4 Ways to Eat More Vegetables
We all know vegetables are good for us, but not even Popeye can convince most Americans to eat the recommended 2-3 cups per day. According to the USDA, most Americans eat 1.5 cups of veggies per day, but 60% of that amount is comprised of potatoes and tomatoes. Don’t get me wrong, potatoes are a filling and a fantastic source of potassium, but we tend to eat them fried and salted (and from fast food joints.) Raw tomatoes are an excellent source of Vitamins A and C. Tomato sauce on pizza and pasta, however, tends to have a lot of added sugar.
This year I set a goal for myself to eat 2 cups per day of mostly green vegetables. If you’re like me (and most eight-year-olds) you don’t wanna eat them! So here are 4 strategies to get the greens down.

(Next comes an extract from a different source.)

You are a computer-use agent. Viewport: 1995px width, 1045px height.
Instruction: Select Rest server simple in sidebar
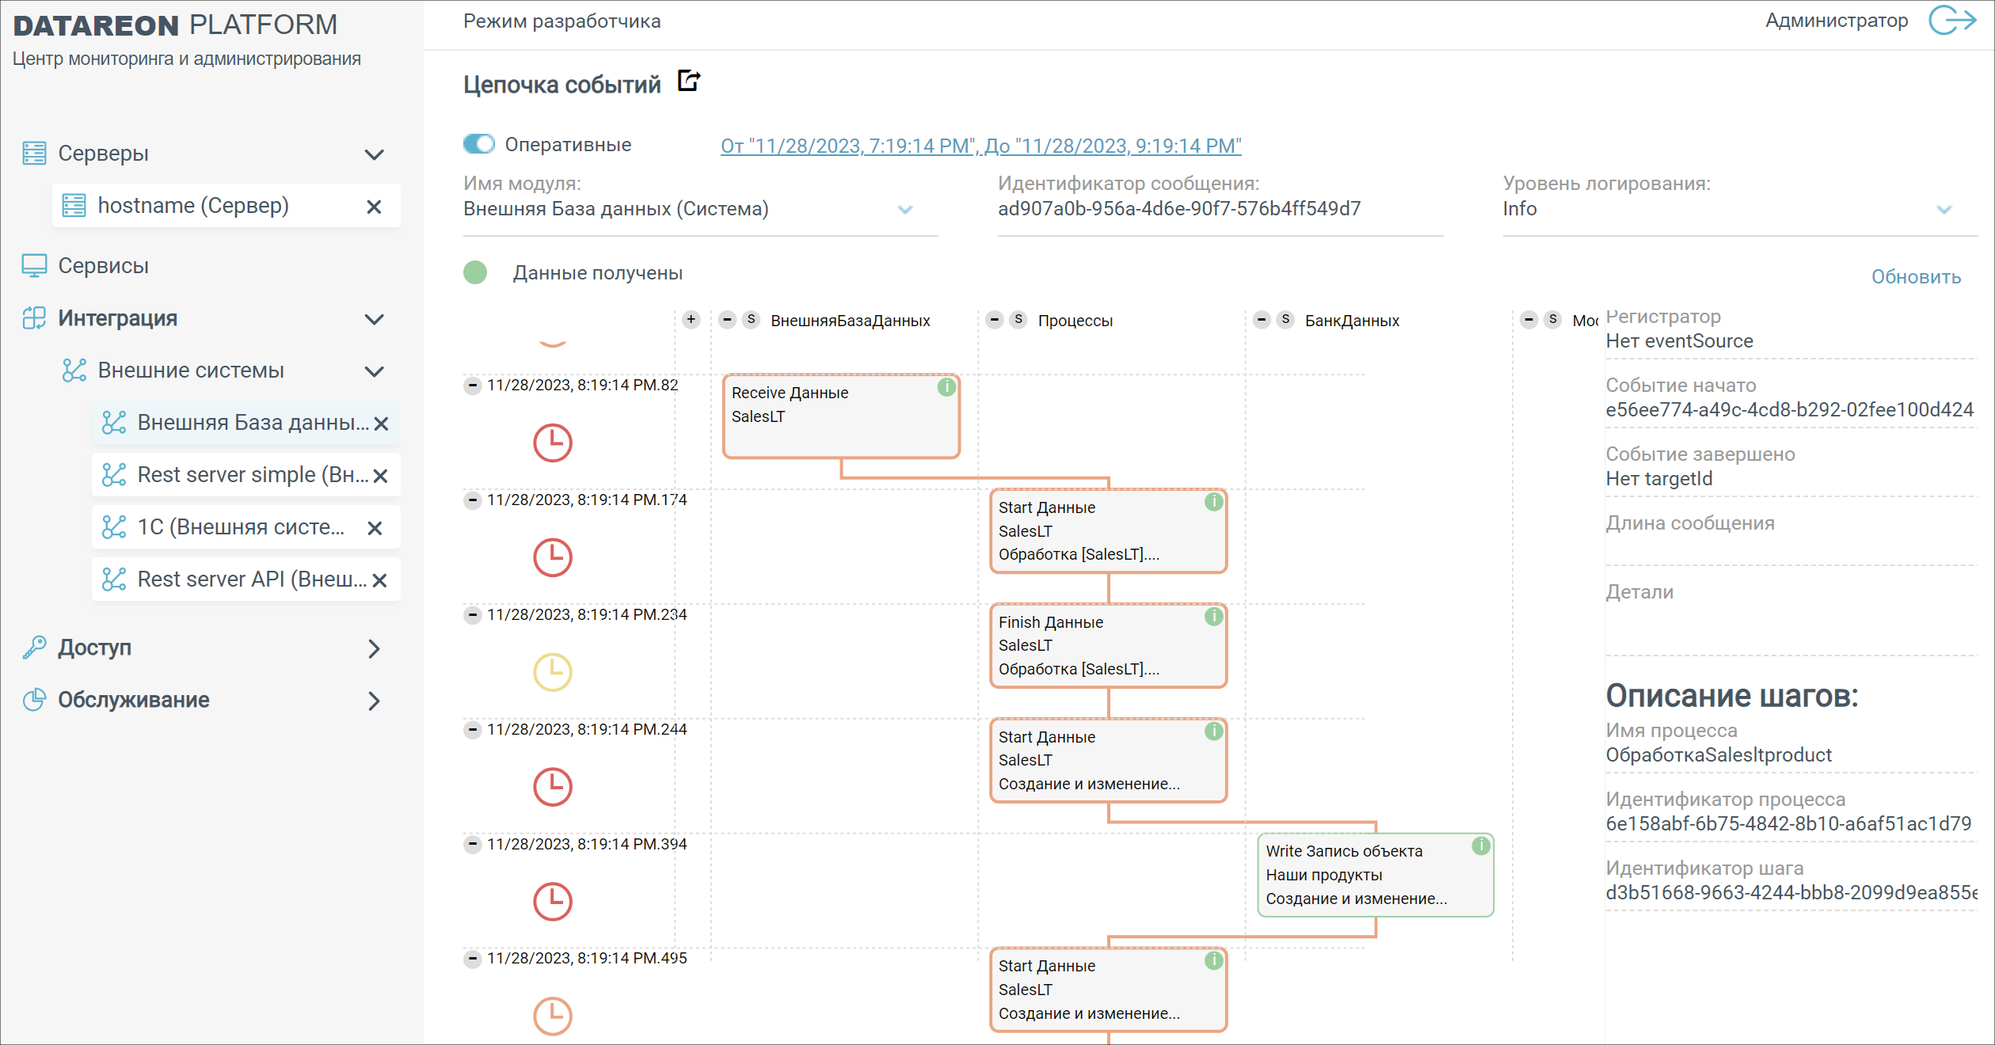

#1 – Drink your vegetables.
Sounds weird, huh? But this one is pretty easy. Mix two cups of baby spinach with two cups of ice water in a blender. After everything is smooth, add one scoop of your favorite protein powder. Here’s why I like this trick: 1) You’re done with your veggie requirement first thing in the morning! Any vegetables after that is a bonus. 2) Spinach blends well and doesn’t have a bitter aftertaste like some other veggies do. Also, according to one small study, spinach helps reduce sugar cravings. Let’s hear it for green smoothies!
#2 – Switch the texture.
My mom, for whatever reason, liked slimy vegetables. She liked canned green beans that looked like something a duck would leave behind and boiled spinach slimy as seaweed. Yuck! Now that I’m an adult, I’ve discovered I like crunchy vegetables way better. Raw celery, carrots and cucumber slices make a healthier alternative for potato chips. Steamed green beans and asparagus can be al dente, so they are still firm when bitten. You can also try baking and grilling, or if you are like my mom, boil. Do what makes your taste buds happy.
#3 – Eat your favorites.
Your meal should not taste like punishment. If you hate radishes, don’t eat them! Stick to salads if that’s your jam. If you are calorie-conscious, avoid high calorie salad dressing. There are so many options now you don’t have to. Sometimes just squeezing a little lemon juice does the trick. Here’s a recipe for zero-calorie dressing that tastes like honey mustard.
#4 – Add veggies to foods you already eat.
Making an omelet for breakfast? Add some bell peppers and onion. Try cauliflower for your homemade pizza crust. Zucchini, squash and sweet potatoes can put put through a spiralizer, cut up or shredded to make noodles. They are a great low-carb replacement for pasta and a novel way to eat more vegetables.